Après une année 2019 dynamique où la production laitière chinoise a officiellement progressé de 4% pour atteindre 32 millions de tonnes, tirée par des prix élevés qui ont atteint les 0,5 €/litre, le secteur laitier chinois se retrouve à des degrés divers touché par cette crise.

Si la situation est loin d’être uniforme, un certain nombre d’éleveurs subit les conséquences des blocages routiers mis en place dans l’objectif d’enrayer la propagation du virus. L’approvisionnement en alimentation animale et la livraison peuvent ainsi être freinés ou interrompus, malgré les appels du gouvernement central à ne pas entraver la circulation des véhicules transportant des produits alimentaires, des animaux ou de l’alimentation animale.
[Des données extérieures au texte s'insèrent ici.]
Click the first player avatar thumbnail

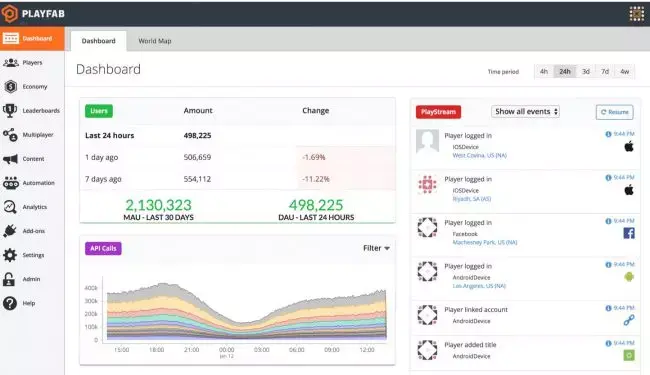click(427, 141)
Déjà affectée par la prolongation des vacances (écoles et cantines fermées), la consommation de produits laitiers subit maintenant les mesures de confinement dans certaines zones, les sorties limitées des habitants dans le reste du pays et le nombre réduit de touristes et d’hommes d’affaires. Si les achats des ménages, sur internet et dans les magasins seraient peu impactés, la demande dans les hôtels et restaurants serait en fort repli. Compte tenu de cette baisse de consommation, le lait collecté est souvent transformé en produits stockables (lait UHT, poudres) par les transformateurs dont certains ont déjà annoncé des baisses de prix payé au producteur.
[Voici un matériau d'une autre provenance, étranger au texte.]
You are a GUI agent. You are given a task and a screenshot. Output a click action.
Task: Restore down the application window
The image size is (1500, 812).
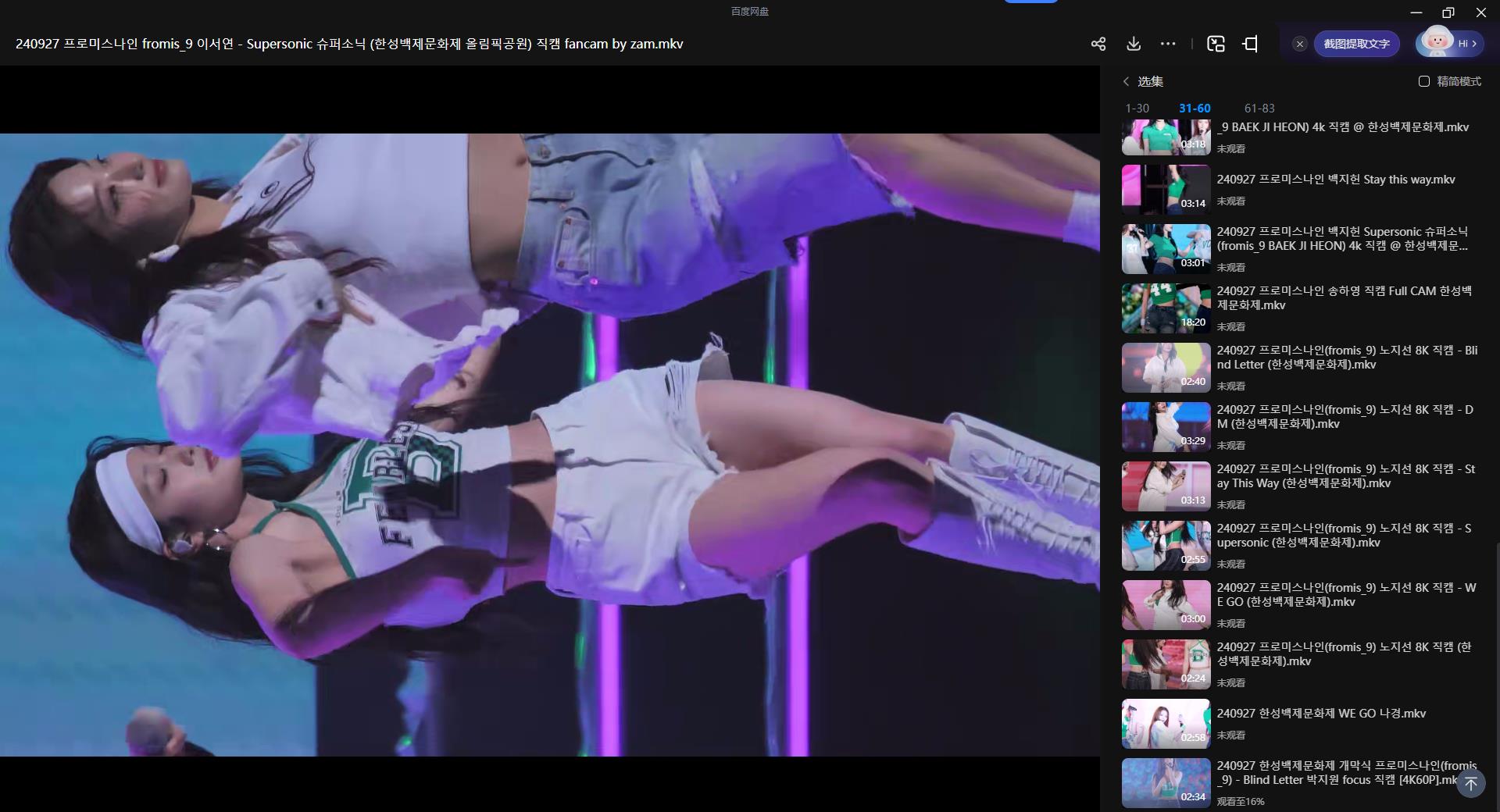pyautogui.click(x=1448, y=12)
Ce recul de la demande en Chine, pourrait, s’il se prolonge, affecter les importations de produits laitiers, notamment ceux utilisés dans la restauration hors-domicile. Mais, d’un autre côté, compte tenu des difficultés pour fournir un certain nombre de produits à travers la production nationale, le gouvernement chinois a annoncé vouloir faciliter les importations de produits alimentaires pour approvisionner le pays.

Les premières conséquences de cette crise, et les incertitudes sur sa durée et son ampleur, ont été visibles lors de la dernière enchère sur la plateforme Global Dairy Trade : le 4 février 2020  le prix moyen des transactions, tous produits et échéances confondus, a baissé de 4,7% en deux semaines.